Open Table of contents

Conclusion

The Problem with General Purpose Allocators

In Part 1, we examined how the OS manages memory. Now we will look at the tools we use to access it, new in C++ and malloc in C.

These functions are general-purpose. They must handle any allocation size and any allocation pattern. To do this, they incur significant overhead.

When you call new, several things happen.

Locking The allocator must acquire a lock to be thread-safe. This causes contention in multithreaded programs.
Searching It must search its data structures (like free lists) to find a suitable block. This search is not free.
Metadata It writes a header next to the allocation to track its size. This wastes memory and pollutes the cache.
Unlocking It releases the lock.

Every single allocation pays this tax. Deallocation is just as complex, involving more locking and manipulation of the free lists. This overhead is the price of flexibility.

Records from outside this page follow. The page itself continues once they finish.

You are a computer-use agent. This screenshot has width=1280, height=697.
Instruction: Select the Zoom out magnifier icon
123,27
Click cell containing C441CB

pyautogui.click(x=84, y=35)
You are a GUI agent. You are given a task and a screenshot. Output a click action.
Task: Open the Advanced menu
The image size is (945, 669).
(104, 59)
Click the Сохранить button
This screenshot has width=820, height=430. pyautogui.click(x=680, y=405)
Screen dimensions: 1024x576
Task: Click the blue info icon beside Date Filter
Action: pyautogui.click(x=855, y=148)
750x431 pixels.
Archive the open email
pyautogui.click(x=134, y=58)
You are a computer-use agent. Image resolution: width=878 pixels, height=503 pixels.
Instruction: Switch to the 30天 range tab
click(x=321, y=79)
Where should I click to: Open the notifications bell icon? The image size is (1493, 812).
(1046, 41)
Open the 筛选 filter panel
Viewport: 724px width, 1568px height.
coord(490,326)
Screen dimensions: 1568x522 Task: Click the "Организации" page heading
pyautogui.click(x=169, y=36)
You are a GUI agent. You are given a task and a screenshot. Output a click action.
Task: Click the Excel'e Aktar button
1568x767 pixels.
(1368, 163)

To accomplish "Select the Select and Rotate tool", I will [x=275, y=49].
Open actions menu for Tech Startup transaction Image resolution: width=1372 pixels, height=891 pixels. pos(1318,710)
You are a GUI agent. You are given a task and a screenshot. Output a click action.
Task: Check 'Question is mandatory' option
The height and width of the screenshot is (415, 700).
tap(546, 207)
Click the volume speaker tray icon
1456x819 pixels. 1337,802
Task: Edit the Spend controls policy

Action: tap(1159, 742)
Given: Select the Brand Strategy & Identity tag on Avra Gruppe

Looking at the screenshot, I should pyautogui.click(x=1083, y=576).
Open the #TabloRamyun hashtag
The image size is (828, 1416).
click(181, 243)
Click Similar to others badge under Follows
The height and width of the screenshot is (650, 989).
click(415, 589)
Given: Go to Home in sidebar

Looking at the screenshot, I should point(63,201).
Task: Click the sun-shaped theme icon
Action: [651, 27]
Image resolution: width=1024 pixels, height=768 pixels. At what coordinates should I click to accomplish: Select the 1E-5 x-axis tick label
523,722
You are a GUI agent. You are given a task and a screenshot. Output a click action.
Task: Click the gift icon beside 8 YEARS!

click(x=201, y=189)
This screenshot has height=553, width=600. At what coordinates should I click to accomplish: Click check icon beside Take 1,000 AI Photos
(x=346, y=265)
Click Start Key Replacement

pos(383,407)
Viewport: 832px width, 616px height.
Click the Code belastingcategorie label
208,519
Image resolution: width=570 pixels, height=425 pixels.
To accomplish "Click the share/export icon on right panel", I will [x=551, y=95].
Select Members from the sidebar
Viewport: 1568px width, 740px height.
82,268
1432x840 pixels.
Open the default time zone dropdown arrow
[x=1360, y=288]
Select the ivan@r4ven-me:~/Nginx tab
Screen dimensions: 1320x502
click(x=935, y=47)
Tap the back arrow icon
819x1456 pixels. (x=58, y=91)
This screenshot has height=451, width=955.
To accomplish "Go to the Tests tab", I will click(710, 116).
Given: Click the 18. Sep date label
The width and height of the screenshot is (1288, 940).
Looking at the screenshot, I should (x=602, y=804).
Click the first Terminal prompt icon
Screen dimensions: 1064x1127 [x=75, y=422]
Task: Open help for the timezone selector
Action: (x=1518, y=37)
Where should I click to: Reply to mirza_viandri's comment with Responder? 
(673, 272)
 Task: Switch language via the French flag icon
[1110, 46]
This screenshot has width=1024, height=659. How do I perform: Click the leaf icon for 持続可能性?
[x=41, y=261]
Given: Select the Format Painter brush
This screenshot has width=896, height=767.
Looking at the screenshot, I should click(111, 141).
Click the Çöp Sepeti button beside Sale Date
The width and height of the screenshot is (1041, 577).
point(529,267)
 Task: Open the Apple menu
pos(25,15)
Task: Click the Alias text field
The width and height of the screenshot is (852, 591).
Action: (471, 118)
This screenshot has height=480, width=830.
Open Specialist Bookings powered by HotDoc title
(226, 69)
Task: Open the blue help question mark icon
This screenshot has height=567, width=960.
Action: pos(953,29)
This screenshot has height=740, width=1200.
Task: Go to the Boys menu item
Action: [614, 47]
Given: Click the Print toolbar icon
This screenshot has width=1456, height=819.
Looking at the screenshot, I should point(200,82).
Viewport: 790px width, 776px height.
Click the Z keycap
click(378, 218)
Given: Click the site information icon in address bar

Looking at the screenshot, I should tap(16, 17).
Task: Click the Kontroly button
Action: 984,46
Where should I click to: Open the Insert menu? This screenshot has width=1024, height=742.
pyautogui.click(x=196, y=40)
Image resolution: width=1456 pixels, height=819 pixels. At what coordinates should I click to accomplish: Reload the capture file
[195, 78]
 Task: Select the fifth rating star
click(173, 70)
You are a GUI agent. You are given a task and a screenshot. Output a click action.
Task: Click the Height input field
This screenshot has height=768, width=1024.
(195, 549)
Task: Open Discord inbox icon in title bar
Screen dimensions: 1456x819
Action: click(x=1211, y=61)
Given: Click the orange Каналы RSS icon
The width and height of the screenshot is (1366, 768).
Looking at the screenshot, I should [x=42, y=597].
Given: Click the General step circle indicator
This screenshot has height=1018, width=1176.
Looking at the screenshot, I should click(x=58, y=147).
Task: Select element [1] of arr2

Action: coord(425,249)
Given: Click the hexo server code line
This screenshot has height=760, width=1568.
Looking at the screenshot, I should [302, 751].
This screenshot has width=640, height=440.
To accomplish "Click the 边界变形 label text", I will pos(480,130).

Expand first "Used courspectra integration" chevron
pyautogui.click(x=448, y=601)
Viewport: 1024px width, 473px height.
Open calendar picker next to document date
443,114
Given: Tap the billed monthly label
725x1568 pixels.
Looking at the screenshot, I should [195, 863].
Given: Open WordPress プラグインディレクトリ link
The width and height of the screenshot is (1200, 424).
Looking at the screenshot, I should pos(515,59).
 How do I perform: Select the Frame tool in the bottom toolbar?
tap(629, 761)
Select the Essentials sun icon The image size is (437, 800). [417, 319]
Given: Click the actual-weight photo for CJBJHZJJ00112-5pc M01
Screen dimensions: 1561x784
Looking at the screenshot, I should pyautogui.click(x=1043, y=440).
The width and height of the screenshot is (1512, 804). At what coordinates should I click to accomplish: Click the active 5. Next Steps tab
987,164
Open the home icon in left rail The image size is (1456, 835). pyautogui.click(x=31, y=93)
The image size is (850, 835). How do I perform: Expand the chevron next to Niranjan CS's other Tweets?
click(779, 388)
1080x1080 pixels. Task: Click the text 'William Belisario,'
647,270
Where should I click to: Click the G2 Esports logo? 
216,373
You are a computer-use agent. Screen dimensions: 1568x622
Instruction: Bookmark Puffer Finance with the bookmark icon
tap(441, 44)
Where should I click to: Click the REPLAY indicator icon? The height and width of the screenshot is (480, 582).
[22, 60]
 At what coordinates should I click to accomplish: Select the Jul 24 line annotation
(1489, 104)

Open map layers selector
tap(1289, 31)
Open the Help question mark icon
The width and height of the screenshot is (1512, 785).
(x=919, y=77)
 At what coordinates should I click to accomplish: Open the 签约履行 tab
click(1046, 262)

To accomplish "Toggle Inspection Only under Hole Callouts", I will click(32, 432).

For high-performance applications like game engines or servers, this per-allocation cost is too high. We need a specialized solution, the Arena.

The Arena Allocator

A Memory Arena (also known as a linear allocator) uses a simple strategy.

Allocate a large block of memory upfront. To allocate an object, increment a pointer. To free memory, reset the entire arena.

This approach offers three main benefits.

Performance Allocation involves only a pointer increment. There are no locks and no searches. It is one of the fastest ways to allocate memory.
Cache Efficiency Objects are packed contiguously in memory. There is no metadata header between them. This improves cache performance.
Simplified Lifetimes All objects in the arena share the same lifetime. You do not free them individually. You reset the arena when the task is done. This eliminates memory leaks and double-free bugs for that data.

Typical Heap (new/malloc) Arena Allocator

Implementation

We’ll build an arena using the virtual memory techniques from Part 1. We will reserve a large address space but only commit physical memory as needed.

struct Arena {
    char* base_ptr;          // Start of the reservation
    size_t reserved_size;    // Total size (e.g., 1GB)
    size_t committed_size;   // Currently committed memory
    size_t current_offset;   // Bump pointer
};

Step 1 - Creation

The CreateArena function reserves the virtual address space. It does not commit any physical memory yet.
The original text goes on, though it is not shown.